Occasionally, a case comes along that is so filled with blatant violations of law and common sense that it offers a road map of what others should do to avoid similar disaster.
Such a case is that of celebrity chef Paula Deen.
On April 3, Uncle Bubba’s Seafood and Oyster House closed without warning.
The Savannah, Georgia, restaurant lay at the center of the infamous Paula Deen lawsuit.
And, in keeping with the mistreatment she had long tolerated against her employees, Deen closed Uncle Bubba’s without a trace of class.
Yes, Paula Deen thought so little of her employees that she didn’t even tell them beforehand. She let them show up to work, only to find kitchen appliances being removed from the restaurant.
Employees collected their severance checks in the parking lot.
Insead, the restaurant posted the following announcement on its Facebook page:
“Since its opening in 2004, Uncle Bubba’s Oyster House has been a destination for residents and tourists in Savannah, offering the region’s freshest seafood and oysters.
“However, the restaurant’s owner and operator, Bubba Heirs, has made the decision to close the restaurant in order to explore development options for the waterfront property on which the restaurant is located.
“At this point, no specific plans have been announced and a range of uses are under consideration in order realize the highest and best use for the property.

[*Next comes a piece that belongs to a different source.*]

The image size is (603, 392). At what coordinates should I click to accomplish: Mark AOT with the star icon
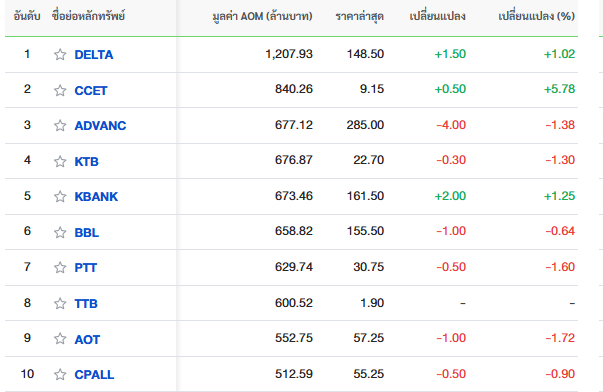point(60,339)
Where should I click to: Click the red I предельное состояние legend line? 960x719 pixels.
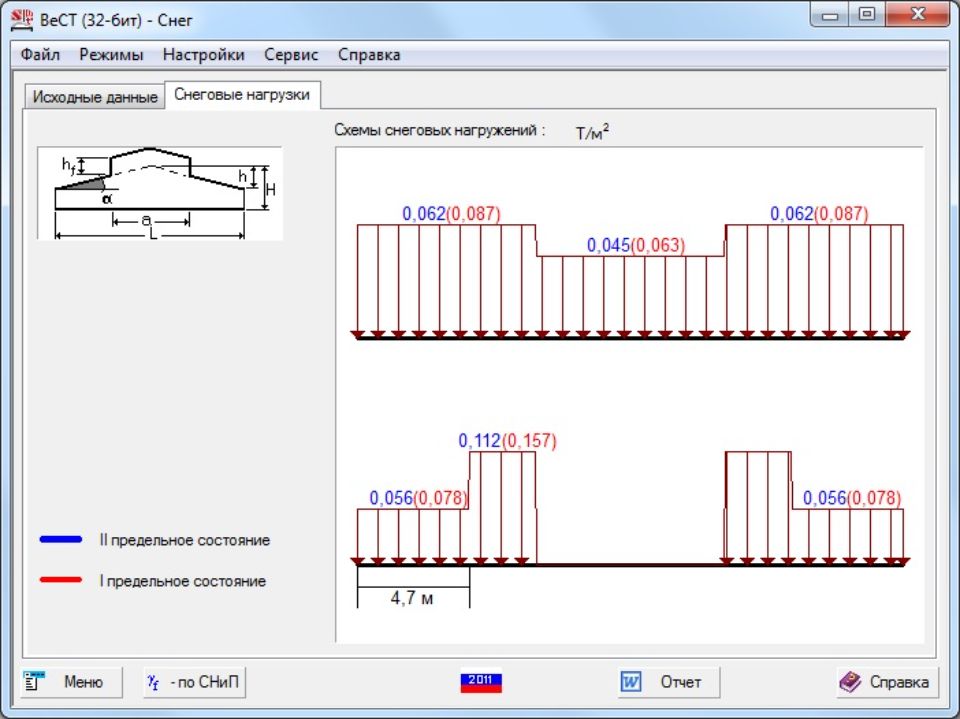(x=62, y=580)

“The closing is effective today, Thursday, April 3, 2014. Employees will be provided with severance based on position and tenure with the restaurant.
“All effort will be made to find employees comparable employment with other Savannah restaurant organizations.”

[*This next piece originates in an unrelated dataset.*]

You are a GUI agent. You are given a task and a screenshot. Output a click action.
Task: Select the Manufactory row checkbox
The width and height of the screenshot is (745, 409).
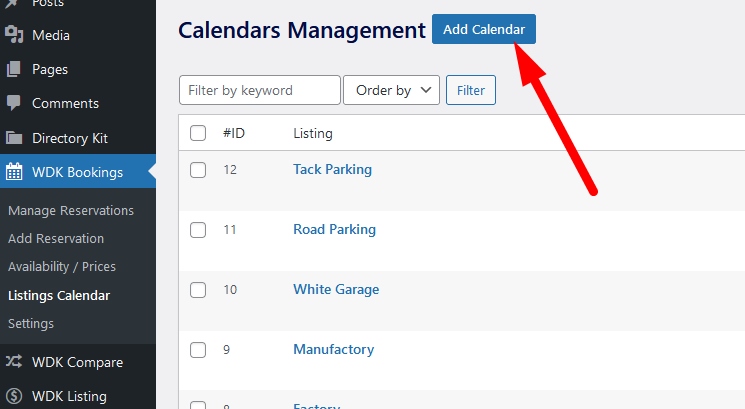(x=198, y=350)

In 2013, Deen became the subject of nationwide controversey when Lisa Jackson, a former employee of Uncle Bubba’s, filed a sexual/racial harassment lawsuit against her.
In a deposition, Deen was asked if she had used the word “nigger” and she replied: “Of course.”
Suddenly, she lost her cooking show on the Food Network. Several of his business partners–including Sears, JC Penney and Kmart–also gave hr the heave-ho.
The lawsuit was eventually dismissed, but, by then, the damage was done.
Commentators focused obsessively on Deen’s admission that she used the word “nigger.” Entirely ignored was the longtime mistreatment she had allowed to be dished out to her employees.
Paula Deen
Deen, her brother Earl “Bubba” Hiers, her company, and the corporations that operated a pair of restaurants she owns in Savannah, Georgia, were sued by former employee Lisa Jackson.
A complaint filed in the U.S. District Court for the Southern District of Georgia in November, 2012, claimed that Jackson was subjected to “violent, sexist, and racist behavior” during her five years’ employment by Deen.
It was for that reason that she left Uncle Bubba’s Oyster House, which was run by Hiers, in August, 2010.
Jackson’s complaint alleged that:
The allegation that black employees were ordered to use separate bathrooms and entrances harkens back to the ugly days of the pre-civil rights South.
That was an era where most blacks knew their place–or were murdered by the Ku Klux Klan.
In May, 2013, Deen gave her own deposition in the case.
She denied many of the allegations against Hiers-–but ended up admitting that she was aware of his offensive behaviors:
Q. Okay. Are you aware–-you were here during your brother’s deposition, right?
A. Yes.
Q. So you are aware of the things that he’s admitted to?
A. Absolutely.
Q. Did any of the things that your brother admitted to doing, including reviewing–-reviewing pornography in the workplace, using the N-word in the workplace, did any of that conduct cause you to have any concerns about him continuing to operate the business?
A. No. My brother and I, 25 years ago…each started a business and we each had $200 to start that business.
My brother built the most successful long-service business in Albany, Georgia, with his $200. My brother is completely capable unless he’s being sabotaged.
Mistake #1: Deen acknowledged that, if she hadn’t known about her brother’s behavior prior to his deposition, she was present during this and thus learned about it then.
Mistake #2: Deen acknowledged that even after she officially became aware of his behavior, she did not feel there was any reason to sever him from the company.